Ohio State had one of the best seasons in program history last year, and it came with the help of some young players. Now as the younger Buckeyes enter another year for the Buckeyes, they may be expected to take on expanded roles. Lettermen Row is breaking down a play from each key inexperienced Buckeye and how it can help provide a glimpse into each of their futures. Next up: Luke Farrell can be a key offensive weapon for Ohio State.
COLUMBUS — Luke Farrell is rarely mentioned when stars enter the conversation about the Ohio State offense.
That’s also what makes him so valuable. He doesn’t have to be mentioned, even though he never stops working. He finishes blocks and rarely makes mistakes. He catches the ball when it’s thrown his way. He’s a leader of the tight ends.
And that’s what will likely make him a valuable option in next year’s NFL Draft.
The rising senior tight end is far from a typical Ohio State draft prospect, but he doesn’t have to be. As both an extension of the offensive line that helped J.K. Dobbins rush for 2,003 yards last season and a valuable weapon for Justin Fields in the passing game, Farrell just takes what he gets in the offense.
“Always working on fundamentals,” Farrell said in March during the shortened spring practice schedule. “Need to play faster, that’s always a big thing for me and the tight ends. Our jobs on a lot of plays ask a lot from us. So we want to be able to play even faster while doing that.”
The fundamentals always seemed to be there for Farrell, who will lead a tight end unit that returns three contributors from last season and could yet again be one of the deepest on the roster. Even in his unit, though, rising junior tight end Jeremy Ruckert seems to be the name brought up when the inevitable annual conversation surrounds whether the Buckeyes will throw to the tight end more in the coming season.
Maybe that’s warranted. Ruckert has plenty of talent and was a huge pickup for the Buckeyes on the recruiting trail a couple years ago. If he can continue to develop with Farrell, he could be a scary Ohio State option.
Farrell can be, too. His 119 receiving yards and two touchdowns from a season ago won’t pop off any stat sheet, but the two touchdowns he scored were certainly impressive and resembled what a future-NFL tight end should be able to do.
“I think he is a better football player than he thinks he is,” tight ends coach Kevin Wilson said last season after Farrell’s touchdown against Michigan State. “I’d like to see him play with a lot more confidence, swagger, whatever way you look at, I’d like to see it.
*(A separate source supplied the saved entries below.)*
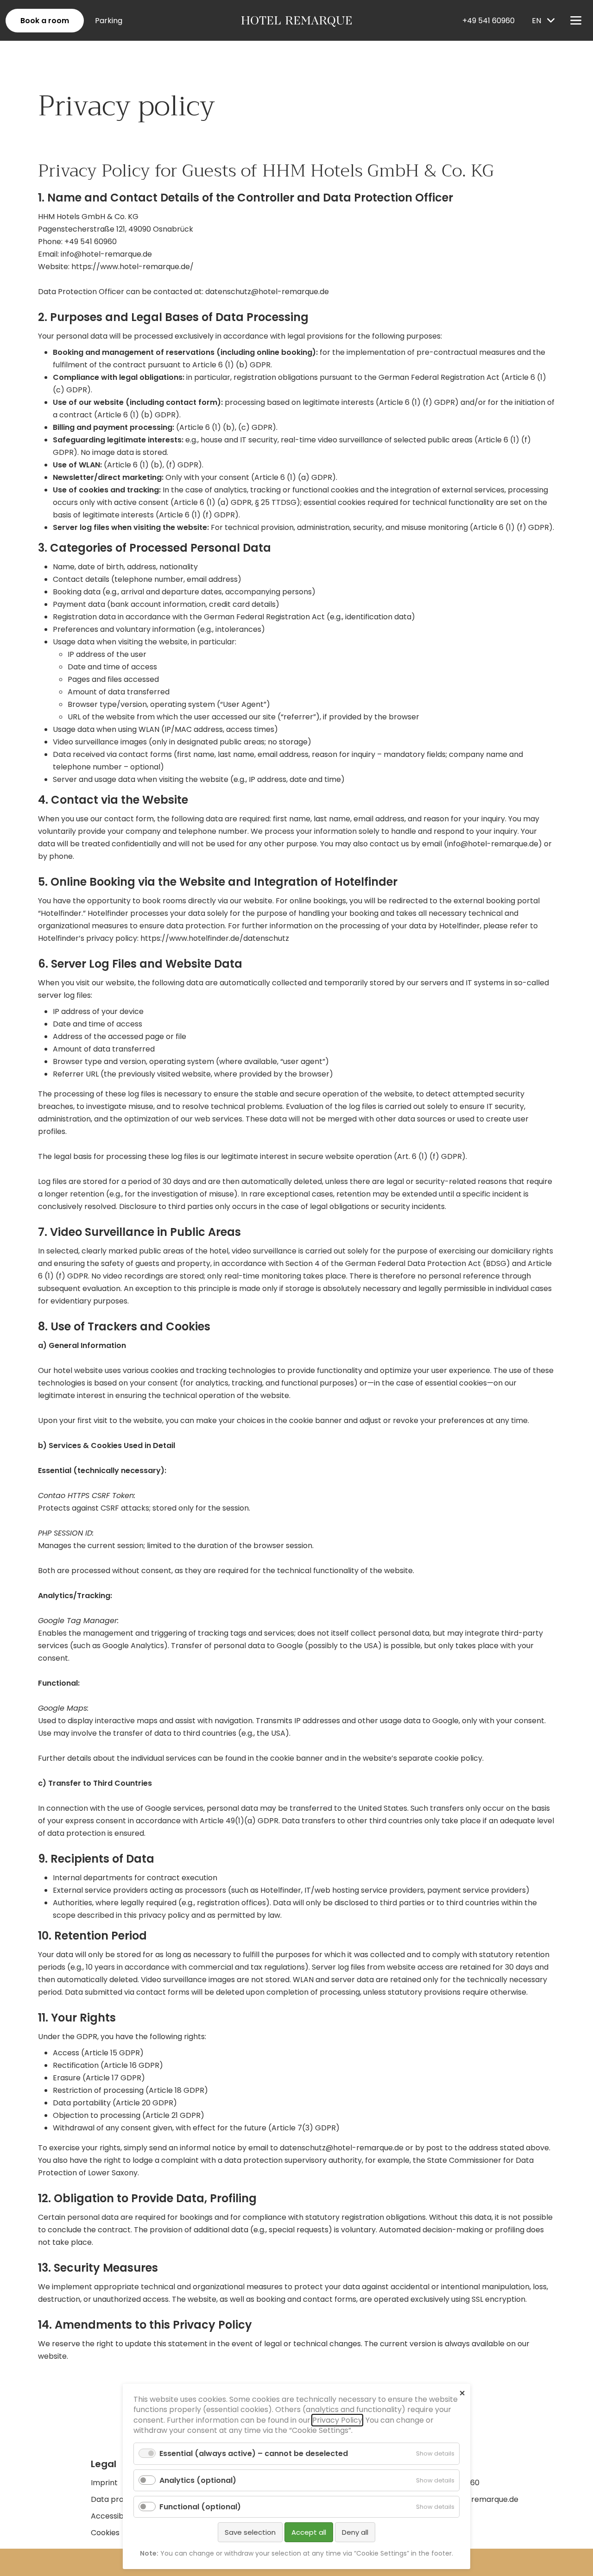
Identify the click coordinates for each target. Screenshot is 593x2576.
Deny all (355, 2532)
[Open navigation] (575, 20)
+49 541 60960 (488, 20)
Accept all (308, 2532)
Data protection (120, 2499)
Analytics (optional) (197, 2480)
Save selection (250, 2532)
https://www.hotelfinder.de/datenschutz (214, 938)
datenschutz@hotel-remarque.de (267, 291)
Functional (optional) (200, 2506)
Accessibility (113, 2516)
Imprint (104, 2482)
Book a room (44, 20)
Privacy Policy (337, 2420)
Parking (108, 20)
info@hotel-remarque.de (106, 254)
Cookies (105, 2532)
I think he’s capable of being a really complete tight end player. Not because you make one catch. I’m talking in the blocking game and his ability to finish some blocks.
“He’s doing a great job in pass [protection], does really well in perimeter. He’s our most consistent guy. I’m really challenging him. As good as he’s playing, I think he can be having that physical, dominating presence you want. I think he can really help us.”
And at this time next season, Farrell may be talked about with the same confidence from an NFL head coach or general manager.
The play: Ohio State wasn’t having its best offensive showing on Oct. 5 against Michigan State. Midway through the second quarter, the Buckeyes held onto just a three-point lead, but they had the ball deep in Spartans territory.
Justin Fields had plenty of time in the pocket, but his first and second options weren’t open or available. Farrell was.
Farrell not only caught the pass over the middle from Fields, but he then turned up field, absorbed blows from the Michigan State defenders and found the end zone for a crucial score that gave the Buckeyes a 10-point lead.
It was a huge moment for the Buckeyes in a night-game environment. And it was a huge moment for Farrell, who had only scored one touchdown in his Ohio State career before that catch.
As he continues to work toward an even better showing next season and a potential selection in the NFL Draft, it won’t be surprising if Farrell hauls in a few more impressive scores before his Ohio State career ends.